# SUPPLIED RECORDS
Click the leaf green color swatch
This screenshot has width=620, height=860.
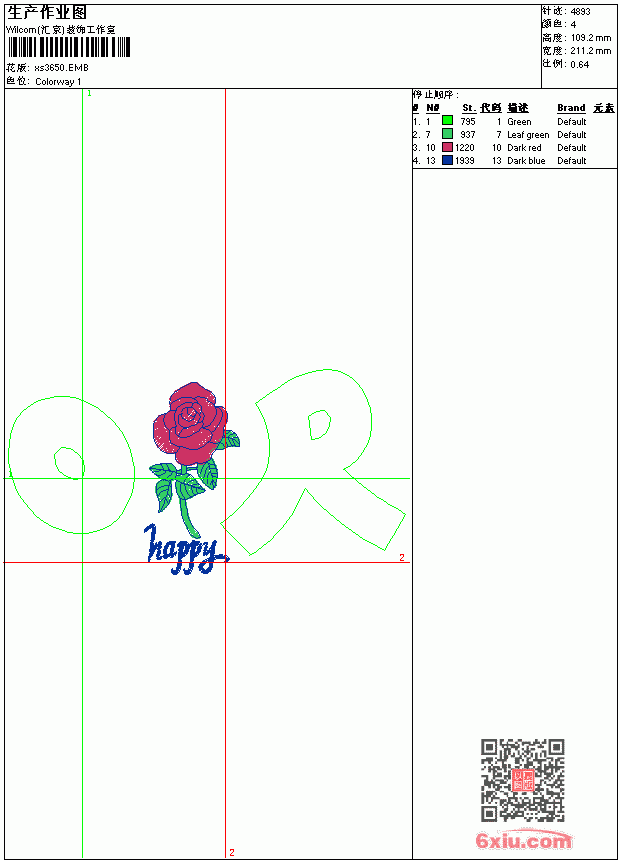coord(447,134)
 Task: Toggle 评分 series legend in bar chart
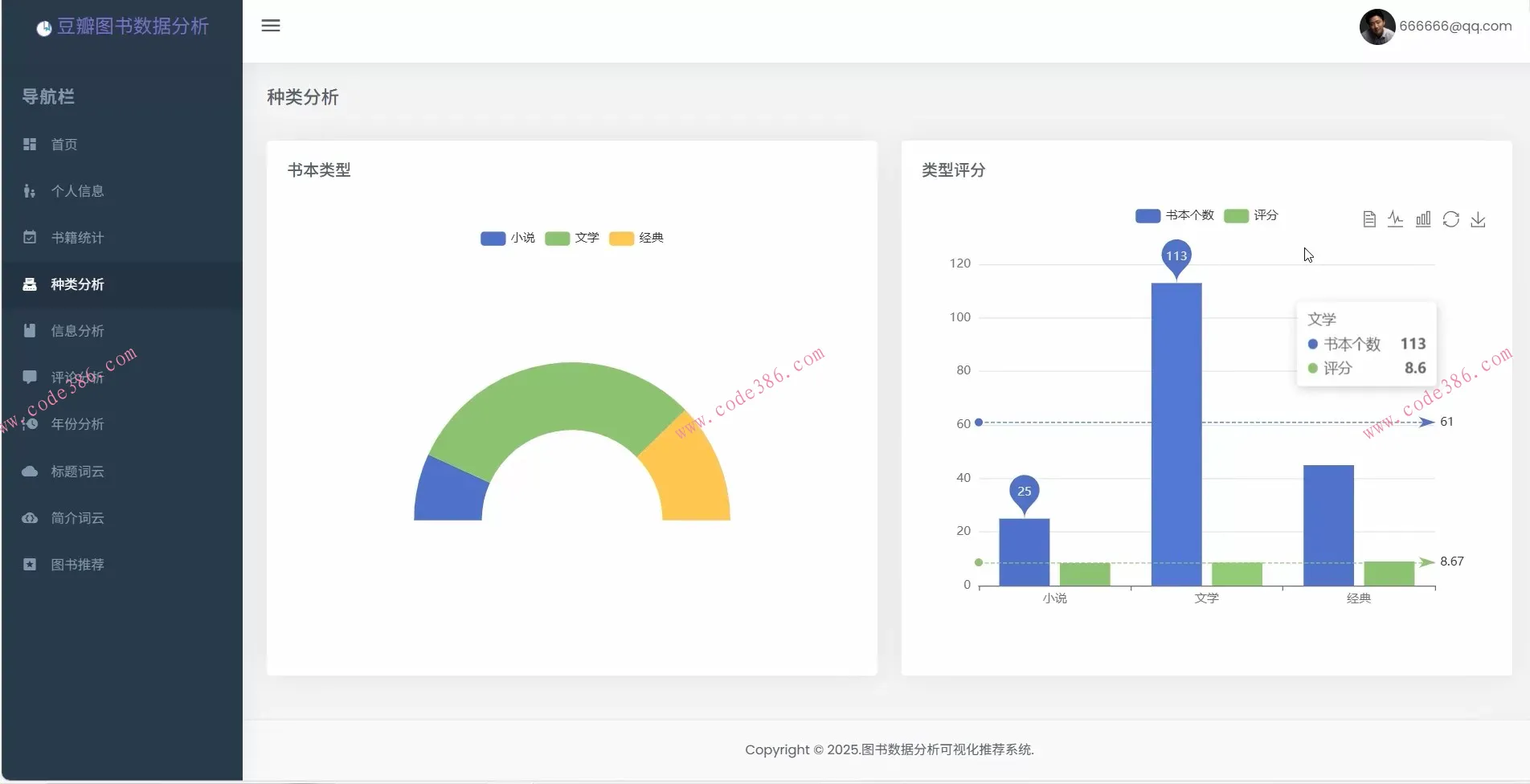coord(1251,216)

==

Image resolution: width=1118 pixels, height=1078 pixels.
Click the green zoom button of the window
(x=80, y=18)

# WHAT THE TASK ASKS
In the entries from the line with "Click the leaf green color swatch" through the line with "coord(1251,216)", replace "bar chart" with "column chart" and rewrite those lines with nothing else changed and the pictures left out.

# WRITTEN REPLY
Click the leaf green color swatch
This screenshot has width=620, height=860.
coord(447,134)
 Task: Toggle 评分 series legend in column chart
coord(1251,216)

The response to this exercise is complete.